Wilberforce went on to keep a diary for much of his life. These diaries were used extensively by Wilberforce’s sons, Robert Isaac and Samuel, in a five-volume biography of their father, The Life of William Wilberforce, published by John Murray in the late 1830s. All five of these volumes are freely available on Googlebooks. A more recent biography, Wilberforce, by John Pollock, published by Constable in 1977, also quotes from the diaries. Adam Matthews Publications provides a guide to the contents of the unpupublished diaries.
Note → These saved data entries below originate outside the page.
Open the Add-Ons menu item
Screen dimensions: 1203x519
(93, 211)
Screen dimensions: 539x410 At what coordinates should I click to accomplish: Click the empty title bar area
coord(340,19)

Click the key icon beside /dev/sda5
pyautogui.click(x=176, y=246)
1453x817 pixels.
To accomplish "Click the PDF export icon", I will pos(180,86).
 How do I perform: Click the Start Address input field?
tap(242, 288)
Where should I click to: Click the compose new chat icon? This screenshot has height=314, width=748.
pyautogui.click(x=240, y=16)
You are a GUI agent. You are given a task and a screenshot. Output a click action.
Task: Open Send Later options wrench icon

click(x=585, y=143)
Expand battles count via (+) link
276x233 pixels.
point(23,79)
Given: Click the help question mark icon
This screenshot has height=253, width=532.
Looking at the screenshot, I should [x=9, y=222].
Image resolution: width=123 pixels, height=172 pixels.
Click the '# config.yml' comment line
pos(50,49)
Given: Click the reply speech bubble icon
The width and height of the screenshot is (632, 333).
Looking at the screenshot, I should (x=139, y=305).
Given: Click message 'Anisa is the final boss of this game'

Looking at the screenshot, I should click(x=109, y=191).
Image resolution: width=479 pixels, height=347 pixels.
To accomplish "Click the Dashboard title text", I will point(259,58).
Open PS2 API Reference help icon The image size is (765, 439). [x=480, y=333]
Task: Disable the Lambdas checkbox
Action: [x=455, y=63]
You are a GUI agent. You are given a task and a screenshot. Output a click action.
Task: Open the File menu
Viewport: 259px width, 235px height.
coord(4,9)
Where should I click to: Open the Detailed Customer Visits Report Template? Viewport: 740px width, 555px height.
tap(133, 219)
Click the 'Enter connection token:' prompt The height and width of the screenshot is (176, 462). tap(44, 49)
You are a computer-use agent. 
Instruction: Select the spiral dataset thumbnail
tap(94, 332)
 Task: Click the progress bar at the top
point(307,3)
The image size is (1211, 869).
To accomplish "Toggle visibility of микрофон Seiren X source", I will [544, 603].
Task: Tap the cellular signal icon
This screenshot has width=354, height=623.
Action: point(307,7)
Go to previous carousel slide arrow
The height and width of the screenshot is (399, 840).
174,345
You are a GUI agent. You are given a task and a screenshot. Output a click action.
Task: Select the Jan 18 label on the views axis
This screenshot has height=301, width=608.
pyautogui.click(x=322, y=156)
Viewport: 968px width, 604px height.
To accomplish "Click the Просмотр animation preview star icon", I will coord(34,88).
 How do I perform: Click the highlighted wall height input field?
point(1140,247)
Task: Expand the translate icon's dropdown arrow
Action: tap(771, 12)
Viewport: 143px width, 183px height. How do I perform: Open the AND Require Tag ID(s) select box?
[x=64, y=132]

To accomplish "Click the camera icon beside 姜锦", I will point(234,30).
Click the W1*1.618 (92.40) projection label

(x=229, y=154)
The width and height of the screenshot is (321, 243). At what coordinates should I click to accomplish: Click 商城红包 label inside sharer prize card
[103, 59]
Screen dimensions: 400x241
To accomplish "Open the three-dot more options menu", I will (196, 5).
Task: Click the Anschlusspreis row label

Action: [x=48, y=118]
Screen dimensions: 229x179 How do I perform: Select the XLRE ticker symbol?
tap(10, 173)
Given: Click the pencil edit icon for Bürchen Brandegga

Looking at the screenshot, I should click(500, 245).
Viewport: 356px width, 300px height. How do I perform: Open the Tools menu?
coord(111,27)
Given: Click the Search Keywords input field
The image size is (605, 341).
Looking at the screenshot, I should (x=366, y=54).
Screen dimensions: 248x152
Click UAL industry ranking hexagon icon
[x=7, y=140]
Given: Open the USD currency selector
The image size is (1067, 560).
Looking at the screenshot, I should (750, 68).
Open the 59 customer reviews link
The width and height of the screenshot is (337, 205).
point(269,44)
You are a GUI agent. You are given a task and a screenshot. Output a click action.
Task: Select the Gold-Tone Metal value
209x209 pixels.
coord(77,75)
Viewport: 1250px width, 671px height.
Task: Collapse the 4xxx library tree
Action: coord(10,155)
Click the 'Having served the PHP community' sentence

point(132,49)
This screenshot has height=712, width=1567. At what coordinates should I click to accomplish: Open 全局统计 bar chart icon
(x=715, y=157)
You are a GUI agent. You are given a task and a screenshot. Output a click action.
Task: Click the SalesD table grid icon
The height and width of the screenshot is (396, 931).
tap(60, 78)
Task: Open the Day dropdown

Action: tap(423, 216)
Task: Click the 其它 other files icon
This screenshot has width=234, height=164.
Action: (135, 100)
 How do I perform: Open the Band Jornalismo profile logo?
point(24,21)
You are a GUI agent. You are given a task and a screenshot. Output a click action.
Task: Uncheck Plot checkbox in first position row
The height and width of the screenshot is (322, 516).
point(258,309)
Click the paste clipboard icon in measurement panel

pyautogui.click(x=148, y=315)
Here are a few extracts from Wilberforce’s diary, including several around the time of his 30th birthday (220 years ago today).

28 October 1787
‘God Almighty has set before me two great objects, the suppression of the Slave Trade and the Reformation of Manners.’

1788
‘At length, I well remember after a conversation with Mr Pitt in the open air at the root of an old tree at Holwood, just above the steep descent into the vale of Keston, I resolved to give notice on a fit occasion in the House of Commons of my intention to bring forward the abolition of the slave trade.’

20 August 1789
‘At Cowslip Green [Somerset] all day.’

21 August 1789
‘After breakfast to see Chedder [Gorge]. Intended to read, dine, &c. amongst the rocks, but could not get rid of the people; so determined to go back again. The rocks very fine. Had some talk with the people, and gave them something - grateful beyond measure - wretchedly poor and deficient in spiritual help. I hope to amend their state.’

23 August 1789
‘Resolved to think seriously to-day for to-morrow, my birth-day on which I shall be much more disturbed. Cowslip Green, birth-day eve. To-morrow I complete my thirtieth year. What shame ought to cover me when I review my past life in all its circumstances! With full knowledge of my Master’s will, how little have I practised it!. . .’

24 August 1789
‘Left Cowslip Green for Bristol. Spent half an hour with Sir James Stonhouse - seventy-four; under many bodily tortures, yet patient and cheerful - much pleased with him. He recommended 12th of Hebrews, and 3rd of Lamentations. Spoke in the highest terms of Dr Doddridge, and related the circumstances of his own conversion, when he belonged to a deistical club.’

13 January 1798
‘Three or four times have I most grievously broke my resolutions since I last took up my pen alas! alas! how miserable a wretch am I! How infatuated, how dead to every better feeling yet - yet - yet - may I, Oh God, be enabled to repent and turn to thee with my whole heart, I am now flying from thee. Thou hast been above all measure gracious and forgiving. . . .’

20 July 1820
‘What a lesson it is to a man not to set his heart on low popularity when after 40 years disinterested public service, I am believed by the Bulk to be a Hypocritical Rascal. O what a comfort it is to have to fly for refuge to a God of unchangeable truth and love.’